- [Requirement]:
Once every line below with "model" has been counted, state the total and nothing else.
START Records
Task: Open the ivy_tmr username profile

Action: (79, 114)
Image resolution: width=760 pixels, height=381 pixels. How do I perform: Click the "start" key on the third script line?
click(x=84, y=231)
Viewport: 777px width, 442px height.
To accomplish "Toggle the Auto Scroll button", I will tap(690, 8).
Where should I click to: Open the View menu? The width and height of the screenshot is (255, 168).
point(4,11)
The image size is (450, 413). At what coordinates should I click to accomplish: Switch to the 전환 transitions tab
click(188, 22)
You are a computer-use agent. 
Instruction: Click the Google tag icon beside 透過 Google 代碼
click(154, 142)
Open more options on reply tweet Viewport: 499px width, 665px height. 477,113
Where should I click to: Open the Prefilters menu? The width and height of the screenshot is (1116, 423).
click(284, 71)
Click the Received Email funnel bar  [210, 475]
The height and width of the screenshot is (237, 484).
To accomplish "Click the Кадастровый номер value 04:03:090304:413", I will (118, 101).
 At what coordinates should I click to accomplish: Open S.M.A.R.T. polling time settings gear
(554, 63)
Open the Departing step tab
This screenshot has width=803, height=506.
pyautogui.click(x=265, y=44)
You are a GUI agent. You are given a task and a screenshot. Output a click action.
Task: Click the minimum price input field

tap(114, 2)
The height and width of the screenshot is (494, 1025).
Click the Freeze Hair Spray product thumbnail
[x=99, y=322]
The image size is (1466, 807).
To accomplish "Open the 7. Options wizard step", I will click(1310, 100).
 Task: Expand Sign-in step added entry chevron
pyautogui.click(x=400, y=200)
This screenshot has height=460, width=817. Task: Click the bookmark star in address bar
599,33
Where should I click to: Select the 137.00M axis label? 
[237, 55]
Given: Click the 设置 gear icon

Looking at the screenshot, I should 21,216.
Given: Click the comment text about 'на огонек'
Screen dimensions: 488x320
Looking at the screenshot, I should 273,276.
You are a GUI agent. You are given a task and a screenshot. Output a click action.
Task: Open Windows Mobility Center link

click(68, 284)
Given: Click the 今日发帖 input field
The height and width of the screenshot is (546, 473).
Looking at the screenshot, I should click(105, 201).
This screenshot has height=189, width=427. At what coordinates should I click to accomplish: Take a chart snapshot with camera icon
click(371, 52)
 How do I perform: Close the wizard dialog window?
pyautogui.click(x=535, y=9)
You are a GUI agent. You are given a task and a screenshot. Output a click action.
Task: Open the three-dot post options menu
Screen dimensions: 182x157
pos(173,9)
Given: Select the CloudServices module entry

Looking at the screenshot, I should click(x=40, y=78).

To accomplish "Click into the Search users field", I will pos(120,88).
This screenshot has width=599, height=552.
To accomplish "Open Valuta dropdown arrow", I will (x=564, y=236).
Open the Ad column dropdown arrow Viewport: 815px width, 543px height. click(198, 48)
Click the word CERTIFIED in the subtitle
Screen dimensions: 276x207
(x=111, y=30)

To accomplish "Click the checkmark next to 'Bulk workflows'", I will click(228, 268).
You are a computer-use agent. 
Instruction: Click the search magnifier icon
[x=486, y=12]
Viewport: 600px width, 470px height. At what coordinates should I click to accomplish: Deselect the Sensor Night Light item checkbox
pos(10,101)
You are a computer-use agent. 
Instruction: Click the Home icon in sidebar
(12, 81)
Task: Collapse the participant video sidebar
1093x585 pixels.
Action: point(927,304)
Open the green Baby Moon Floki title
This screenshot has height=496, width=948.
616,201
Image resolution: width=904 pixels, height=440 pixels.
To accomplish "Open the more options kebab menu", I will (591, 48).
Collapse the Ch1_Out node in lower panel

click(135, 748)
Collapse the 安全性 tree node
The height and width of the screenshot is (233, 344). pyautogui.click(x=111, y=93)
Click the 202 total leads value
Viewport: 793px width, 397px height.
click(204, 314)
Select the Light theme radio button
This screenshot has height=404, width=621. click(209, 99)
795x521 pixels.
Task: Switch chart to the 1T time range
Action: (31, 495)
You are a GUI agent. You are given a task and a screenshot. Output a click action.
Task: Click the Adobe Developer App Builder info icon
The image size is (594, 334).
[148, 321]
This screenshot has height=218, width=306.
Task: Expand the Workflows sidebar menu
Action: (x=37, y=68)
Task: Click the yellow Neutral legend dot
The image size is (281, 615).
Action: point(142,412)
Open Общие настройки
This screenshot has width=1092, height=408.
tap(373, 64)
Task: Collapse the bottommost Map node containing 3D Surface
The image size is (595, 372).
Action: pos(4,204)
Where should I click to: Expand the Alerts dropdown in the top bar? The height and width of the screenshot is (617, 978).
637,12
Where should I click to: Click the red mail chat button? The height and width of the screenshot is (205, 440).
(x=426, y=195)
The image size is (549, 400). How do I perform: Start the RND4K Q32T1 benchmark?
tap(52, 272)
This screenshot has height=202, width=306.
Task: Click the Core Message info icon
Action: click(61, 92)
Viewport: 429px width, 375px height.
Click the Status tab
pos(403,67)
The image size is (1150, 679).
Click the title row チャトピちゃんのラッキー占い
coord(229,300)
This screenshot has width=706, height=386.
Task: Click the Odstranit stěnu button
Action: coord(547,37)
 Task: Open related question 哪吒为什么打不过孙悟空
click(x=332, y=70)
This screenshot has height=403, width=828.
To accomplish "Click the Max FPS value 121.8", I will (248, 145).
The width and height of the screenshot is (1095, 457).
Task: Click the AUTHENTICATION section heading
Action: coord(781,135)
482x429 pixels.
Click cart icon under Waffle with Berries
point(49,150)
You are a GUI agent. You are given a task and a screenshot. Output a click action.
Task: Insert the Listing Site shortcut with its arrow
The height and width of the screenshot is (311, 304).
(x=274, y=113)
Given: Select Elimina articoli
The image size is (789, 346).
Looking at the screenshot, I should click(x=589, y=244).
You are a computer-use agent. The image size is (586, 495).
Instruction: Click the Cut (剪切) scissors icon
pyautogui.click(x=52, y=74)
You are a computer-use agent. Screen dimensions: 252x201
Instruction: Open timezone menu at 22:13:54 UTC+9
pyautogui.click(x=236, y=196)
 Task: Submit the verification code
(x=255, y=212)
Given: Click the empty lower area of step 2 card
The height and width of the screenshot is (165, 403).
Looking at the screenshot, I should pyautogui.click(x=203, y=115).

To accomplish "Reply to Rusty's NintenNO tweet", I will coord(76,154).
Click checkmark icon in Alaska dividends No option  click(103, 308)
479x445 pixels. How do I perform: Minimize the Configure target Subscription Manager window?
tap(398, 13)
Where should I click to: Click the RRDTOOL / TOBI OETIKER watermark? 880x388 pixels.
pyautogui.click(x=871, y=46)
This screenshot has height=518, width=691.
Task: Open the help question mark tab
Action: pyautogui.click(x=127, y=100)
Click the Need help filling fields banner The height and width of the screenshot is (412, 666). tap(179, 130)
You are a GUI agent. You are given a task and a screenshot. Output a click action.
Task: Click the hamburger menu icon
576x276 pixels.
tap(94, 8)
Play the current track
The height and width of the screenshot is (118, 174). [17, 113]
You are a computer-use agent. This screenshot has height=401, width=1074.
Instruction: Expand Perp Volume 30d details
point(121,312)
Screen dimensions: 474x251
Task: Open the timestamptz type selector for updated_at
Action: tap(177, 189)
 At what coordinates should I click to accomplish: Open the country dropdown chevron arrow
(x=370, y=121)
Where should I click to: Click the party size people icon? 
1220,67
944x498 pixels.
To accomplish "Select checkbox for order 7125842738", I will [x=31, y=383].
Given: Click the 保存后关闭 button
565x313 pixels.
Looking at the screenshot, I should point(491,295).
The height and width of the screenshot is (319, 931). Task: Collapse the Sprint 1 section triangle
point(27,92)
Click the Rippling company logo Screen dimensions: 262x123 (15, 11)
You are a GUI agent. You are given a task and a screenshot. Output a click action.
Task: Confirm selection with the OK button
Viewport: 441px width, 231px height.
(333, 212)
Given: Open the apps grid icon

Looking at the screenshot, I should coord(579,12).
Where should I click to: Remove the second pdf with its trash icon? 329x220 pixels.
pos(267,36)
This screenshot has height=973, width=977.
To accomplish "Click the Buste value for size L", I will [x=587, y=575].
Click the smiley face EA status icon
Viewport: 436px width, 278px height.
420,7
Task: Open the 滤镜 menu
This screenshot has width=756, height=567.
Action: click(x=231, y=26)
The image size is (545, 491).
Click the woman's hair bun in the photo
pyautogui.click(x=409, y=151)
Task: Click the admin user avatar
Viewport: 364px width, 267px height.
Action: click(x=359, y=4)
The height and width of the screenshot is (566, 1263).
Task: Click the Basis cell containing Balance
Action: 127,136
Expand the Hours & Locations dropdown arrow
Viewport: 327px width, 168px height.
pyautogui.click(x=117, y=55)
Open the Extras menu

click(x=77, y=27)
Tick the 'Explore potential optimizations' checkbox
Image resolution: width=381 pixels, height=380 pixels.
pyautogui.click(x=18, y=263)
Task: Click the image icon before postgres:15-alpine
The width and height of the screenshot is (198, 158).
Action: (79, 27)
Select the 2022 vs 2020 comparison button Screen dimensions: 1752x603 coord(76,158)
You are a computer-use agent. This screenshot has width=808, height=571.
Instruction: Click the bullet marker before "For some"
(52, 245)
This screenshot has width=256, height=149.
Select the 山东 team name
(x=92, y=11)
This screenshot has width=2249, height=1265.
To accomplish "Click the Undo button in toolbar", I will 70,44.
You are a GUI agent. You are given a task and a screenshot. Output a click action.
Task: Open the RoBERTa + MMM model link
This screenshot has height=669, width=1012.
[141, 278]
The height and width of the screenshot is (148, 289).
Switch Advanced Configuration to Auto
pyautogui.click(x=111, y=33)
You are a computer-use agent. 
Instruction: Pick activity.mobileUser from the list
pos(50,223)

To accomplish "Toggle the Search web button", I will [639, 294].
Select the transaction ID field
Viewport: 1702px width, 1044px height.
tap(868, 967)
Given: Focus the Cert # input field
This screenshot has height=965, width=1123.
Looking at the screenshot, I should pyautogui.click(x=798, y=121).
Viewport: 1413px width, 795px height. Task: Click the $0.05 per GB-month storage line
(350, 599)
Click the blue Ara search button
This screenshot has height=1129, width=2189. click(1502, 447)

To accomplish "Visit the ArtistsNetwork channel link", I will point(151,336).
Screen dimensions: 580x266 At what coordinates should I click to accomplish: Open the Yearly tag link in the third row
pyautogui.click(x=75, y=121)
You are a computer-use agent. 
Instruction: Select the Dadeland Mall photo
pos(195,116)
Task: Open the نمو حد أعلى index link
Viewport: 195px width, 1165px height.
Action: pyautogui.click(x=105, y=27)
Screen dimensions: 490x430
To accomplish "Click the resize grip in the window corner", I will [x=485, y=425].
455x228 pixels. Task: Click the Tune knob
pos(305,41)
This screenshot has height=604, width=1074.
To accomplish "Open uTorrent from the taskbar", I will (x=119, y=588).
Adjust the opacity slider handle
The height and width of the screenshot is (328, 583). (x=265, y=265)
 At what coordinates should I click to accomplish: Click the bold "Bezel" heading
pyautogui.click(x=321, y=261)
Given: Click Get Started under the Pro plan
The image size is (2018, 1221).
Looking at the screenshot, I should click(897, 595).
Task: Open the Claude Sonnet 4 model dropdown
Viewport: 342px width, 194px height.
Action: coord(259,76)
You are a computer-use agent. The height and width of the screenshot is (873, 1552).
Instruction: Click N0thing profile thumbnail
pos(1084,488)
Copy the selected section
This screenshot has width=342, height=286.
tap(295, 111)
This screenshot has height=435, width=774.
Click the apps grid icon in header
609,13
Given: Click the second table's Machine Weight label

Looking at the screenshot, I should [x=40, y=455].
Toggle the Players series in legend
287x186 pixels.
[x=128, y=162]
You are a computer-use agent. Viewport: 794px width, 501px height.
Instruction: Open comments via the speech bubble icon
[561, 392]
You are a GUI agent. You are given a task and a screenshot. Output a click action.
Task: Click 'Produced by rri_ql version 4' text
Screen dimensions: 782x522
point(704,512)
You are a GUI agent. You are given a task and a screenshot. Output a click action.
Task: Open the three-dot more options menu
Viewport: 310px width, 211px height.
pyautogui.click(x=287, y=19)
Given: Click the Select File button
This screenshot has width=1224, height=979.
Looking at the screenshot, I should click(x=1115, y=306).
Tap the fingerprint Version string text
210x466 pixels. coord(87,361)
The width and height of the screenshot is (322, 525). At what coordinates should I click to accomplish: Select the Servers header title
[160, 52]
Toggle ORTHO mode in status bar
END Records
- [Solution below]:
2